=== Dataset ===
_ _ _ _ _

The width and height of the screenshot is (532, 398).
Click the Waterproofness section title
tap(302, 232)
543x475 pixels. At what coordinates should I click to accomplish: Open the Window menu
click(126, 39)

_ _ _ _ _

=== What to do ===
Repeat the listing above in full.

=== Response ===
The width and height of the screenshot is (532, 398).
Click the Waterproofness section title
tap(302, 232)
543x475 pixels. At what coordinates should I click to accomplish: Open the Window menu
click(126, 39)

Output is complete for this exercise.